→ **TASK**: Extract everything in the listing from the line containing "Given: Click the dic-26 row label" down to the line containing "I will pos(899,758).", both included, and reproduce those lines without changes.

——

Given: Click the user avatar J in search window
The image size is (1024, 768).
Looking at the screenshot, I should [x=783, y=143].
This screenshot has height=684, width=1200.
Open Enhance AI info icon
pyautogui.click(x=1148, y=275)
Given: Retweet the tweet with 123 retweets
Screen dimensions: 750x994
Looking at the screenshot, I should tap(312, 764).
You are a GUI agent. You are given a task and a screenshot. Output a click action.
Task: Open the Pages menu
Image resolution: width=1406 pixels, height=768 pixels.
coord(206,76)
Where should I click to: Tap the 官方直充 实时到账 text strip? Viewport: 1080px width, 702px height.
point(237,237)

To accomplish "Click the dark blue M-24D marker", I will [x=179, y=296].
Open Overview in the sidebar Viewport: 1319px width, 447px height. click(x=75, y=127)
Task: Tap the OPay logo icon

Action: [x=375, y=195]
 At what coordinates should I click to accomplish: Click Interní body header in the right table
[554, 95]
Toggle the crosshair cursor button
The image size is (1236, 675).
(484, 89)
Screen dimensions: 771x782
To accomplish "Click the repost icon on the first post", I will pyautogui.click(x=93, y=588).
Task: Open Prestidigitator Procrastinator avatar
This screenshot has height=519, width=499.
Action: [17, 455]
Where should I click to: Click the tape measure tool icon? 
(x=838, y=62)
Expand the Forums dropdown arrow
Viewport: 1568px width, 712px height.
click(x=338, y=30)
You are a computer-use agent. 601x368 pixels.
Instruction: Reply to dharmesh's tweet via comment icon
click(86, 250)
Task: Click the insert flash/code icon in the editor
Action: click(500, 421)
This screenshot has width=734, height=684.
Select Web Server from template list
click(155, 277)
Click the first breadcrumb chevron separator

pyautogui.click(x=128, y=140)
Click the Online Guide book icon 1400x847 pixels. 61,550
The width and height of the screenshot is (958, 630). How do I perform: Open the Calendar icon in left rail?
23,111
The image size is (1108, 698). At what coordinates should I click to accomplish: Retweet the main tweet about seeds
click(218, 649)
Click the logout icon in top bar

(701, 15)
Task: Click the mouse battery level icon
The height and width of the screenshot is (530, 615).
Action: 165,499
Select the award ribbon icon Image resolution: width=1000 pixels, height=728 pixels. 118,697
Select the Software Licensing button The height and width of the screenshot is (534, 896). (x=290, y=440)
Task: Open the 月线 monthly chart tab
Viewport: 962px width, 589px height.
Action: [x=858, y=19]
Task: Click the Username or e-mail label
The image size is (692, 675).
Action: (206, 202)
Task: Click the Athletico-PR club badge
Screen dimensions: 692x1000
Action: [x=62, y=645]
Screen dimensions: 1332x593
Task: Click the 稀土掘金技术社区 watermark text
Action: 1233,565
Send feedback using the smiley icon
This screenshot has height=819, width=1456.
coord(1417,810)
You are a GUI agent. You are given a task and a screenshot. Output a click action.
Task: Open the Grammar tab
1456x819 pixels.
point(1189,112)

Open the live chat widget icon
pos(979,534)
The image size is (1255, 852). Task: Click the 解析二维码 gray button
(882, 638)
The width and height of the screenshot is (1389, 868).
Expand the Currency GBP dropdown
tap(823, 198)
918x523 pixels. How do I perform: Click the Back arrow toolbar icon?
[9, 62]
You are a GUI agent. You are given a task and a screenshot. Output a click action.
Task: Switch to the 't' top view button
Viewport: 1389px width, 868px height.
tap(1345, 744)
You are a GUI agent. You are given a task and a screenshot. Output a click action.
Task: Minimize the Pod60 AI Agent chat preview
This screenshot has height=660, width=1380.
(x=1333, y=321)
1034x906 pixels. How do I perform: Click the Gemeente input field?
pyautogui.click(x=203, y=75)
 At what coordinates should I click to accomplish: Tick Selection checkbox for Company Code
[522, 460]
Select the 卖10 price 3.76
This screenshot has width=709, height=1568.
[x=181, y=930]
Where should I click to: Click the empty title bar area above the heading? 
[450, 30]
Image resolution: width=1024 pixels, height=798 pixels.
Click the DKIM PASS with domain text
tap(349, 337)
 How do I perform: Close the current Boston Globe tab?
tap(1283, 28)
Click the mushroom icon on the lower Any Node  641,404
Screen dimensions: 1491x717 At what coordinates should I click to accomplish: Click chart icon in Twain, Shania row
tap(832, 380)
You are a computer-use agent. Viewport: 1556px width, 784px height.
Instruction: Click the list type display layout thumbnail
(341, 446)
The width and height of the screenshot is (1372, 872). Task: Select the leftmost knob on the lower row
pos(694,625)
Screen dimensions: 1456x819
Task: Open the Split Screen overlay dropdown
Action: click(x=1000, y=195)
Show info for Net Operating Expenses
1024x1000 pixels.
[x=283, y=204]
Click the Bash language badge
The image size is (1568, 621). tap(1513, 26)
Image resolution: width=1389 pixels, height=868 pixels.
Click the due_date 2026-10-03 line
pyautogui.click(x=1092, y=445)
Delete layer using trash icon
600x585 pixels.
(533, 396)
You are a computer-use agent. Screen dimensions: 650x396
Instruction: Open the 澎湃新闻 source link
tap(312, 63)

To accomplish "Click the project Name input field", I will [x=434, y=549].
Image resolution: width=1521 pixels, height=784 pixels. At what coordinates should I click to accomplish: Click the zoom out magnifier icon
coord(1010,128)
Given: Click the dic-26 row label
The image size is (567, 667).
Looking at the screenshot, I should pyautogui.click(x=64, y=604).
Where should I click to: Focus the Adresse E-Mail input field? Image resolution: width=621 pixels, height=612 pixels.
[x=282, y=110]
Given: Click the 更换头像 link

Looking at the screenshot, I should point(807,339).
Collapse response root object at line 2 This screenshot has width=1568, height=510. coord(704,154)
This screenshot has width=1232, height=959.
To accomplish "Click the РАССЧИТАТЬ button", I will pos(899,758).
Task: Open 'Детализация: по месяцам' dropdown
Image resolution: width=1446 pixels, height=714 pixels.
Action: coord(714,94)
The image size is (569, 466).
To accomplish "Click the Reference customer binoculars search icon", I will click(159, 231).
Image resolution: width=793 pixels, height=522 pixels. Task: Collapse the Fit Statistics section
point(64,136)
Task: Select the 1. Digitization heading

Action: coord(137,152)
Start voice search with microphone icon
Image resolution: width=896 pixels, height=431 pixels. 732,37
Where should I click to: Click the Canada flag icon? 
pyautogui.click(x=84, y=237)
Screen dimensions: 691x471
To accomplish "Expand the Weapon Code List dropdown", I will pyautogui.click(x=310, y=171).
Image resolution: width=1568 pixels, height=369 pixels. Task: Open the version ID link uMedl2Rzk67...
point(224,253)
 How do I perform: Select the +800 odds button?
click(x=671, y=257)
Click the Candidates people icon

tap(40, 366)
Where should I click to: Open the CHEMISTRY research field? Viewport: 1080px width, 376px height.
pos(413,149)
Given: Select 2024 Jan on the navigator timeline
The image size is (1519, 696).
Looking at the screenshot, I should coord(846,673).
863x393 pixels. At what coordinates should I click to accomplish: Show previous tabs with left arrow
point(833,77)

——

→ **FINISHED ANSWER**:
Given: Click the dic-26 row label
The image size is (567, 667).
Looking at the screenshot, I should pyautogui.click(x=64, y=604).
Where should I click to: Focus the Adresse E-Mail input field? Image resolution: width=621 pixels, height=612 pixels.
[x=282, y=110]
Given: Click the 更换头像 link

Looking at the screenshot, I should point(807,339).
Collapse response root object at line 2 This screenshot has width=1568, height=510. coord(704,154)
This screenshot has width=1232, height=959.
To accomplish "Click the РАССЧИТАТЬ button", I will pos(899,758).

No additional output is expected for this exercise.